ちなみに、09.09.18 夜半、第四使徒・外務省に動きがあった。

2009.9.18 21:27
 岡田克也外相は18日夕の記者会見で「大臣会見に関する基本的な方針について」を発表した。外務大臣の定例記者会見を、従来の日本新聞協会や日本民間放送連盟など外務省記者会所属記者以外の記者にも「原則として、すべてのメディアに開放する」とした
 岡田氏は方針について「大臣(自分)の考え方だ。
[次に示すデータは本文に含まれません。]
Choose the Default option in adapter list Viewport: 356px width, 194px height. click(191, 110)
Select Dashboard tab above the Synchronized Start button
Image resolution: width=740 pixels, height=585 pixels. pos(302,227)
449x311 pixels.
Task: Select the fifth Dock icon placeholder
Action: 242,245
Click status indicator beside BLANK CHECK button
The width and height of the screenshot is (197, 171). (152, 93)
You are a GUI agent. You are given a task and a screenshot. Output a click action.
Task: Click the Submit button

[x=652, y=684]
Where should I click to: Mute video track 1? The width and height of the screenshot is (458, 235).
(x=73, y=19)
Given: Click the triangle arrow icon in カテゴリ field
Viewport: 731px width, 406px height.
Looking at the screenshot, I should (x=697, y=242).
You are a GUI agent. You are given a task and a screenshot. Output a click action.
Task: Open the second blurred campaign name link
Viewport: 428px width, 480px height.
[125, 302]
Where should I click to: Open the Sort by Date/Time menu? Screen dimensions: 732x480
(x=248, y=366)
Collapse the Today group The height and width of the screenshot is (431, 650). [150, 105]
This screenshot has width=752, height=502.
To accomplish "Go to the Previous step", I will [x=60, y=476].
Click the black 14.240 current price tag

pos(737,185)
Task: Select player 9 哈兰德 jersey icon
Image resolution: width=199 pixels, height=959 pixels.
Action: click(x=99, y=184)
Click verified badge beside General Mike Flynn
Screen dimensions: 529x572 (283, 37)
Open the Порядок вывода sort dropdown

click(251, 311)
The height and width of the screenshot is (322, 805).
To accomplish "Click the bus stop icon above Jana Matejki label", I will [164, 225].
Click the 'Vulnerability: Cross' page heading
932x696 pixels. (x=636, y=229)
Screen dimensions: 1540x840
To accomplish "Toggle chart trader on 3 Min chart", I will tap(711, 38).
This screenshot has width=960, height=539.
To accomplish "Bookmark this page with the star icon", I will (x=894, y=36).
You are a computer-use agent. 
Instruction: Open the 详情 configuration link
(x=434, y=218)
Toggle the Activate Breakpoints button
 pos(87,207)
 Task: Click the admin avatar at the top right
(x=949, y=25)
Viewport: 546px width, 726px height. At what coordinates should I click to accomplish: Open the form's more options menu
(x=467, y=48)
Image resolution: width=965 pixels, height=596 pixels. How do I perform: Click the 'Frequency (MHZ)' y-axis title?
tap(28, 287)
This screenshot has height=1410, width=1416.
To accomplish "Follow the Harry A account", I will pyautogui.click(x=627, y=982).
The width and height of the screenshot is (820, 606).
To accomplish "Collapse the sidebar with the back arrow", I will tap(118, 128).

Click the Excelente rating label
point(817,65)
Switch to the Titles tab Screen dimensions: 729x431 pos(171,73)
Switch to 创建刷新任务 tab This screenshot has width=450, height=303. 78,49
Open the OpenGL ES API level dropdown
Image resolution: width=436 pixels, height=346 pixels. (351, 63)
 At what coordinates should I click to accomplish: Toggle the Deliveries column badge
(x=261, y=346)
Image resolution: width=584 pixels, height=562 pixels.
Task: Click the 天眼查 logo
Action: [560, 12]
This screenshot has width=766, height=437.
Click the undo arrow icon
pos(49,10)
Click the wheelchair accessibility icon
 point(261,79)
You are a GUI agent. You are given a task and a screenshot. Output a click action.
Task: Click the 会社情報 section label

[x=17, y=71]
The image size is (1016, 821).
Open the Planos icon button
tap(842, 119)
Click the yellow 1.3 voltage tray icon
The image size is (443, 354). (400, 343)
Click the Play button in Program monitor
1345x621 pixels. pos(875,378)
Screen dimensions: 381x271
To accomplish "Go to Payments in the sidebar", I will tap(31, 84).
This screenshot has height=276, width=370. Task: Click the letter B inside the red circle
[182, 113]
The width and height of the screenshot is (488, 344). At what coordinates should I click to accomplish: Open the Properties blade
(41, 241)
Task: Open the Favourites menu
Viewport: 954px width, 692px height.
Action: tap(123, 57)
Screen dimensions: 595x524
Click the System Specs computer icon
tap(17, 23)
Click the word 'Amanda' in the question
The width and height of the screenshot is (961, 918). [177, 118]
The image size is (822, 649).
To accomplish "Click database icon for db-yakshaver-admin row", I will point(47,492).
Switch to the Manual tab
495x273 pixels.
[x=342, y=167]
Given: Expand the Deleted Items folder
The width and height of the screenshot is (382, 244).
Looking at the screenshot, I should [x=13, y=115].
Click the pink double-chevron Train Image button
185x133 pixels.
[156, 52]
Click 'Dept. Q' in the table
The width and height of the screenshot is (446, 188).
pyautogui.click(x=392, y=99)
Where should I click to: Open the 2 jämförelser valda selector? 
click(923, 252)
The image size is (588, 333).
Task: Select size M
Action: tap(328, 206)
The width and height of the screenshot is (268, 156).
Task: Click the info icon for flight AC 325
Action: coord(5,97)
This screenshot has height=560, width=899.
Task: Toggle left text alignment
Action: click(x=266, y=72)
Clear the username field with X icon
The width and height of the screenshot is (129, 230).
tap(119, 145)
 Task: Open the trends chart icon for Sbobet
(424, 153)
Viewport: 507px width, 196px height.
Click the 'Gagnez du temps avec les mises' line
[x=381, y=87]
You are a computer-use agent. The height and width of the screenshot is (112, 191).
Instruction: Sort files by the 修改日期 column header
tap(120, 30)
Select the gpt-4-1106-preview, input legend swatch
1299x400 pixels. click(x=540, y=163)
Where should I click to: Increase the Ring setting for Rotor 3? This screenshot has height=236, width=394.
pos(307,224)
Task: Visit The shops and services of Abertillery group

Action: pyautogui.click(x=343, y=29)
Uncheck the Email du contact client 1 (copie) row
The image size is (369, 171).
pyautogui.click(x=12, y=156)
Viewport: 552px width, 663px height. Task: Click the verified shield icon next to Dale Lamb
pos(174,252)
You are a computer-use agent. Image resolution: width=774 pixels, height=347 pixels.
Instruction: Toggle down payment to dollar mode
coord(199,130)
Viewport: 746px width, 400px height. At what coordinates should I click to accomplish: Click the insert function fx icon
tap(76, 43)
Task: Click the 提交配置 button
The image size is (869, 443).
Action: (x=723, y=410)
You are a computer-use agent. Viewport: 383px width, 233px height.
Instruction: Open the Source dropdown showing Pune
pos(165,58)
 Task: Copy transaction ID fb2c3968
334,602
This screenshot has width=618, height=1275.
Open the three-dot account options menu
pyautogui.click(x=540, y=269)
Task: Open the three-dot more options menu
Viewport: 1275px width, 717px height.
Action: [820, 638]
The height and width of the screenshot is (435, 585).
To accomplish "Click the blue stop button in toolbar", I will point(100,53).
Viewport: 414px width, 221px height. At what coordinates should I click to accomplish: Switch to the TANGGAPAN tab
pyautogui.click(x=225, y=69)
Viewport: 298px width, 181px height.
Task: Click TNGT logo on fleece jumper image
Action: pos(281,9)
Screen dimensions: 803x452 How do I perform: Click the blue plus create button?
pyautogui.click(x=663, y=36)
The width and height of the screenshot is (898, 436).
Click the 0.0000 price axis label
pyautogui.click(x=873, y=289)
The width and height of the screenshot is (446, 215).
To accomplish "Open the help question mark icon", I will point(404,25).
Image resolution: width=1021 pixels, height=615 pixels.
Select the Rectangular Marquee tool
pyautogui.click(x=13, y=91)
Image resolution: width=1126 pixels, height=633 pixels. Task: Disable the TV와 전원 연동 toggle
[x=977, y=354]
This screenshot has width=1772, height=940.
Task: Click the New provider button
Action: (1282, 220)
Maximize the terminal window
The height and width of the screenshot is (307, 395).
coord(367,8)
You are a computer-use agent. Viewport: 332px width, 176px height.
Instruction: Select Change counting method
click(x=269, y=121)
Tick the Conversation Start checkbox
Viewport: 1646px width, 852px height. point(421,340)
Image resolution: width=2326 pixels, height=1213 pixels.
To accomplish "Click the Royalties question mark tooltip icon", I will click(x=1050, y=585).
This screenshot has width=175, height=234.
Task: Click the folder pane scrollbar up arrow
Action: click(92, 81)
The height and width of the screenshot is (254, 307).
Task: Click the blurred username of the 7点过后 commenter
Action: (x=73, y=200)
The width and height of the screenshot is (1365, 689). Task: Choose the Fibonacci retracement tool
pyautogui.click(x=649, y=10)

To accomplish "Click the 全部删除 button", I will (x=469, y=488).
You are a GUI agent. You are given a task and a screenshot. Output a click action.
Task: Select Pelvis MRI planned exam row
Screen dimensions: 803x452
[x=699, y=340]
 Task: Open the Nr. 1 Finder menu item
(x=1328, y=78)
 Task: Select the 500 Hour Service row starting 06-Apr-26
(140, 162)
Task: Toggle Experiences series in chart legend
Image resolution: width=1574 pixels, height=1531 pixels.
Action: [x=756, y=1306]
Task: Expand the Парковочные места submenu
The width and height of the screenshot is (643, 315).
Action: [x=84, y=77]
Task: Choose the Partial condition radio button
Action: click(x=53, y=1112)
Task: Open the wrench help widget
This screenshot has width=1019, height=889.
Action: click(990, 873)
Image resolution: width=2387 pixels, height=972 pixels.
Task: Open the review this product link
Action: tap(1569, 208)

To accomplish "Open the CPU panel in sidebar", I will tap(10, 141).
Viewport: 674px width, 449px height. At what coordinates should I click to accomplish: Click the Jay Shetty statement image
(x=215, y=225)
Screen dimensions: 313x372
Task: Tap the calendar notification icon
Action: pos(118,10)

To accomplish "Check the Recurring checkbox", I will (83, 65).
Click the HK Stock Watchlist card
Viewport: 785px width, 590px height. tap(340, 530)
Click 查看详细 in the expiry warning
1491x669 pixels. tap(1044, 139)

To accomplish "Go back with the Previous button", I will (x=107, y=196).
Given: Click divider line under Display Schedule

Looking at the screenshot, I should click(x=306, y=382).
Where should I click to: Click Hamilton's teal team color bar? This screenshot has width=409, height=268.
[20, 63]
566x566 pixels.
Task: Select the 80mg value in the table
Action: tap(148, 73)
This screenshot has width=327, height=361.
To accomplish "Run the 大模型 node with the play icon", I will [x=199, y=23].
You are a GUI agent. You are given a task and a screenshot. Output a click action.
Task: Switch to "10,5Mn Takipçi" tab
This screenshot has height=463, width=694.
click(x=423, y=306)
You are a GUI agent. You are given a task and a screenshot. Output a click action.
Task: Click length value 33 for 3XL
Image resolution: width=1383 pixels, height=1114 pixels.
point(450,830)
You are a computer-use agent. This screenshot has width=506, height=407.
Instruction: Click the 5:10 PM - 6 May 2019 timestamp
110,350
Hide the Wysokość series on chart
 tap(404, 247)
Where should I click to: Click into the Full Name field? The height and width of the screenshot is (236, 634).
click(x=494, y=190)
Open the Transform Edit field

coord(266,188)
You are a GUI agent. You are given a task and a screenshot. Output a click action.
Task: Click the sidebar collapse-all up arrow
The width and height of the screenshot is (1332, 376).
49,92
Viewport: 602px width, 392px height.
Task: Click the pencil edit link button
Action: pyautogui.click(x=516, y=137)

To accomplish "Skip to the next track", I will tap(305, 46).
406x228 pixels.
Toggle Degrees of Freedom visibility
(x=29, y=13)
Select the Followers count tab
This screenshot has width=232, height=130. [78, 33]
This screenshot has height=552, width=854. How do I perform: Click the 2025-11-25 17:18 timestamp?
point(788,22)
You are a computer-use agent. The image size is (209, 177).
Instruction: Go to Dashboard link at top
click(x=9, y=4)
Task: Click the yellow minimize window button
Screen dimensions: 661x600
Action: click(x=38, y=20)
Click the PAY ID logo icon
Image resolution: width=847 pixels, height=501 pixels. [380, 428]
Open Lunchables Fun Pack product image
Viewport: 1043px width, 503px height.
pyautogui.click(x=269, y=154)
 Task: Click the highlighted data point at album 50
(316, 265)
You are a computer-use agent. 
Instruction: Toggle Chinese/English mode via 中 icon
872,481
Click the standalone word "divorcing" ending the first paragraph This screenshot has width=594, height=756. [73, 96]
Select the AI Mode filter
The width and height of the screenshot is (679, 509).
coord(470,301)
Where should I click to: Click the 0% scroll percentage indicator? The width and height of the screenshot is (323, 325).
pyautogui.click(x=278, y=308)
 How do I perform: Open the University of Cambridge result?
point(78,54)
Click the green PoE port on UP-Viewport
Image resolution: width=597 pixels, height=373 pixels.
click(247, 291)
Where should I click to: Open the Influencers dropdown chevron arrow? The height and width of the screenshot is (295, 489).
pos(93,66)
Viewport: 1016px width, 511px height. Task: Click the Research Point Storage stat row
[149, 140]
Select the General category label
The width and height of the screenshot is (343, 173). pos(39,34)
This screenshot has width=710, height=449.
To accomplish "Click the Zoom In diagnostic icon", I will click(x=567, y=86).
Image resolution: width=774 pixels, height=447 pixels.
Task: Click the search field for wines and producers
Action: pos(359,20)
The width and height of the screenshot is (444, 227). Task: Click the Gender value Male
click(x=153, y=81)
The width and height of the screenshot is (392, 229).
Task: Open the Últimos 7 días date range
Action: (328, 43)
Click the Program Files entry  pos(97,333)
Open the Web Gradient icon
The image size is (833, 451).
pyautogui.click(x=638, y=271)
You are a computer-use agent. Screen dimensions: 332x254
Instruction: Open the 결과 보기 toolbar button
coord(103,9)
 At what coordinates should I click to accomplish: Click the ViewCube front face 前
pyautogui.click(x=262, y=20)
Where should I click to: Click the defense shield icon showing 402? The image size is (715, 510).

支障がなければ(他省庁に)広がりをもってくるのではないか」と述べた。
 方針では、(1)日本インターネット報道協会会員(2)主要メディアが発行する媒体に定期的に記事などを提供する人(いわゆるフリーランス)−の参加を認めるとしている。
  これに対して、外務省記者会は18日夜に代表者会議を開き、(1)十分な説明もないまま、方針を具体化する形で外相の会見時間が(夕方に)設定されたこと は残念(2)外務省として(記者会見などの)情報発信をどう考えているのか−などとした文書を外務省報道課を通じて岡田氏に提出した。

岡田ゲリオン、ATフィールドを中和しつつあります!

*1:いや見た目サハクィエルの方が近いが。

*2:これは元データが旧いかもしれない。